Academia is an insular world with a limited, often privileged audience. Economic and racial disparity is the norm, and institutional change is incremental at best. After four infuriating years at Boston College, YUNGMORPHEUS didn’t want to become one of many (and too few) Black academics stymied by systemic hurdles while questioning his reach.
“You may be saying some ill shit, but who are you talking to? There’s just a gang of schmucks in here like, ‘I’m just trying to get my diversity core finished,’” the 27-year-old rapper says from his Long Beach, California, apartment. Deep inhales and the soft scrape of his lighter fill the space between sentences. “Salute to those who can do that [academic] work, but I can’t do it.”
Since 2017, the Florida native has been translating conversations like this into increasingly polished, casually radical rap. Songs filled with big spliffs and blunted rage that, despite his birthplace, sound direct from New York. MORPHEUS’s low and resonant voice echoes more from the hotbox than the soapbox, his more pointed rhetoric aimed at cops and “crackers.” Aesthetically, his closest analog is lojii, the soft-spoken Philadelphia rapper and collaborator of Pink Siifu, who linked with MORPHEUS for 2020’s well-received Bag Talk.
“I never get the idea that he’s doing something unnatural,” says ewonee., the producer of MORPHEUS’s March album, Thumbing Thru Foliage. “He can come off so laid back but also have some angst.”
Released on UK label Bad Taste, Thumbing Thru Foliage has already garnered critical acclaim and rotation from renowned BBC Radio DJ Mary Anne Hobbs. Ewonee. provides beds of relaxed, modern boom-bap that pull from jazz, soul, and psych rock for MORPHEUS’s laid back, semi-fictional memoirs. Semi-fictional because he sometimes narrates killing police officers in the first person: “Fuck the fallacies, the pen create a masterpiece / Popped two in the sheriff and then I stashed the piece” (“Ride Dirty”).
“It’s catharsis.

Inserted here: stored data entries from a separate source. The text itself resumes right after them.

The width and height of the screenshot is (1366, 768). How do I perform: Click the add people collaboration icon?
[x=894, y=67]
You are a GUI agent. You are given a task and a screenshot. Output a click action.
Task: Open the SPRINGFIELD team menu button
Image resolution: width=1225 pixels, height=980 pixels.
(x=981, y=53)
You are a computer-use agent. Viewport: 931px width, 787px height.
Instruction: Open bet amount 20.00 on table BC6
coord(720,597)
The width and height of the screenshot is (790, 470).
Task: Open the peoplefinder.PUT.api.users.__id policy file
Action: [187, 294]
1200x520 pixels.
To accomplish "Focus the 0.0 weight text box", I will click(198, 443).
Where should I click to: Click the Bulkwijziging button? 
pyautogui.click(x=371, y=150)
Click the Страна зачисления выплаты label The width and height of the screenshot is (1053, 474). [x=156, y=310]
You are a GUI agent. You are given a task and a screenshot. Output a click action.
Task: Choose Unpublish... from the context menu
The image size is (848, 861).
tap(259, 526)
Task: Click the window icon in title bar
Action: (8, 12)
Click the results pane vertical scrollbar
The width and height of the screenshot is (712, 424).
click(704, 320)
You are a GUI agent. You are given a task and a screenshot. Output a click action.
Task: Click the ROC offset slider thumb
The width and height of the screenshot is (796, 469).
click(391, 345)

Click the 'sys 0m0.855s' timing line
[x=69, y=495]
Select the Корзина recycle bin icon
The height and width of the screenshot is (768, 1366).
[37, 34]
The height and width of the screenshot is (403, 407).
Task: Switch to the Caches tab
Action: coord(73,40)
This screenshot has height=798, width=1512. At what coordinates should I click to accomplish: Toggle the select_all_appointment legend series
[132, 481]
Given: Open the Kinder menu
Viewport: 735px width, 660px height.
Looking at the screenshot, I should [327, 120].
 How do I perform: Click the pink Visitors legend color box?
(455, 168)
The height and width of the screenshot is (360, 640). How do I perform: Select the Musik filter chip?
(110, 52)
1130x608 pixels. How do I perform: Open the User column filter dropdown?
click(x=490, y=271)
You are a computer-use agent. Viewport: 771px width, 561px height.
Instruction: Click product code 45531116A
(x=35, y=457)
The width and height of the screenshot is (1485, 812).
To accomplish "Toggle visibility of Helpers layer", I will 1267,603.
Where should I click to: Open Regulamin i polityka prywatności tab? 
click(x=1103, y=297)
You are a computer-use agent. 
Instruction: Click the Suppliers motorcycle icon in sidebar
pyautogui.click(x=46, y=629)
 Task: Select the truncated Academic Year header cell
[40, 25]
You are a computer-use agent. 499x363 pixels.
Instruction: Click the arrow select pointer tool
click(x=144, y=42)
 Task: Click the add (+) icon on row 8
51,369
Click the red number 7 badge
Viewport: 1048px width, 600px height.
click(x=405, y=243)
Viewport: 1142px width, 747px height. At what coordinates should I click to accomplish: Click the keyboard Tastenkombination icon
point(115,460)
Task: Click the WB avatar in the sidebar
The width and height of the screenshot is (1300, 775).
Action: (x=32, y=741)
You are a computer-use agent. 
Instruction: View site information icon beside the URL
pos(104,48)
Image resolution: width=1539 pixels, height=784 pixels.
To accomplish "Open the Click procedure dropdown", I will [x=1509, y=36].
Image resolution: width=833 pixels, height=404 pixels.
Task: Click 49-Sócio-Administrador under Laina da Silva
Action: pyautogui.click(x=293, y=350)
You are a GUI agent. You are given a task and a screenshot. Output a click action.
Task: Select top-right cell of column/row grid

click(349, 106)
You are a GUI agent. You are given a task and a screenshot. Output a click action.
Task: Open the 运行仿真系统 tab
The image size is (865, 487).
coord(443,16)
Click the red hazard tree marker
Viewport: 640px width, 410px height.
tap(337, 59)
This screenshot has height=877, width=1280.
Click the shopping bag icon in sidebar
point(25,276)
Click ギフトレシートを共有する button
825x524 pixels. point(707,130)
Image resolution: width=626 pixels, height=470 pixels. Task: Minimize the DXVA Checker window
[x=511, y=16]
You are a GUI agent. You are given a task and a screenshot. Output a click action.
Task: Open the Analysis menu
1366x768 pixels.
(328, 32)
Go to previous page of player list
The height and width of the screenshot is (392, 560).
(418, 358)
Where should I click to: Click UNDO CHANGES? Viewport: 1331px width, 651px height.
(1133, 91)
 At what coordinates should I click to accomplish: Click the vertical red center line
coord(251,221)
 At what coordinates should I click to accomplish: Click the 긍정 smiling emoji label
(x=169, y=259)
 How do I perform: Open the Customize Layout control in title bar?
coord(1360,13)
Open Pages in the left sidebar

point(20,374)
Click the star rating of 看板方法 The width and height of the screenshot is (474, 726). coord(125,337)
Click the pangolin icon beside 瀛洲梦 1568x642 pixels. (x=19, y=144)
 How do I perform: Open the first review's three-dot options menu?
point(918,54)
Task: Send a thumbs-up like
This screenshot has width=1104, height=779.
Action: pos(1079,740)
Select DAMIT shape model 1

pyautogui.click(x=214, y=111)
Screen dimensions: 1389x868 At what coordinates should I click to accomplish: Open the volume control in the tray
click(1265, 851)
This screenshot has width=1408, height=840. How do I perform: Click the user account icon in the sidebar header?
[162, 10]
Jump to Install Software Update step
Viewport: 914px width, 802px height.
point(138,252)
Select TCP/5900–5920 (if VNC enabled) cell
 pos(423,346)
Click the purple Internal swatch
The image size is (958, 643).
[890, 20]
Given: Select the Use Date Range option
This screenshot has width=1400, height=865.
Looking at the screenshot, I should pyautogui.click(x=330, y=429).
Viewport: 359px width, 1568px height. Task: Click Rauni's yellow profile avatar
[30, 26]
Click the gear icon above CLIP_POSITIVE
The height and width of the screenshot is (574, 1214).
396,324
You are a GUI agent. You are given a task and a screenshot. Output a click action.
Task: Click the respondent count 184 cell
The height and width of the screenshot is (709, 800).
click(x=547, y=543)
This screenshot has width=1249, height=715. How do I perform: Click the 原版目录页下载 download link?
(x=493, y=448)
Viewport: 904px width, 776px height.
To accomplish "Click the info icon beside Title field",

Niggas is bombarded with so much negative imagery and so much negative happenings day in and day out,” he says. “I gotta shoot some of that back out. I can’t just hold on to all of that.”
The need for catharsis began in Florida, where his father was incarcerated when he was 14. In the years before, he shuttled between Broward County and Miami-Dade, absorbing Miami bass from 2 Live Crew and thug gospel from Trick Daddy when his parents weren’t playing Ma$e and DMX. Sometime in second grade, he stumbled on GZA and MF DOOM, the two enduring influences of his East Coast-leaning sound. “Just because I’m not making booty music, that doesn’t mean I’m not from Florida,” he jokes.
In high school, with his father locked up and his mom working, breakdancing became MORPHEUS’s primary extracurricular and creative outlet. He learned Floridian dance styles and competed in local competitions. But a four-year degree seemingly afforded a more secure future.
Boston College was prestigious, offered the best financial aid package, and a chance to experience life outside of Florida. Unfortunately, MORPHEUS didn’t research the size of BC’s Black student population, which has hovered around 4% since he graduated in 2014. While earning his sociology degree in nearly all-white classrooms, he briefly joined on-campus activist groups. But he bounced when he realized members wouldn’t jeopardize their university-standing to protest for greater curriculum diversity. From then on, he spent his leisure time listening to rap and smoking in secret, hoping campus police wouldn’t make him flash his student ID whenever he ventured out at night. His white peers, of course, never had to worry about being marginalized or harassed.
“You see an interesting, ugly head of the insidiousness of oppression revealed when you’re around a gang of rich white kids who have no supervision aside from professors who are mostly leaning to their politics.”
Disillusioned with academia and uninterested in law school, MORPHEUS moved to New York for his first post-grad years. He worked demeaning day jobs where management “disrespected [his] personhood at every turn,” then spent his evenings writing lyrics and learning to make beats on an SP-404.
“A lot of the shit I was making then was very, very angry,” MORPHEUS says, referencing 2017’s Drop That Wet. “My shit is usually pretty pointed and has a focus at the system, but during those past works I was really in the thick of it.”
The delivery of MORPHEUS’s rage has softened with every subsequent project, Thumbing Thru Foliage included. But it’s still palpable, still necessary. Whether rap pays the bills or not, he hopes to reach his audience.
“In the grand scheme of things, this is for the niggas trying to do the real work for my people.”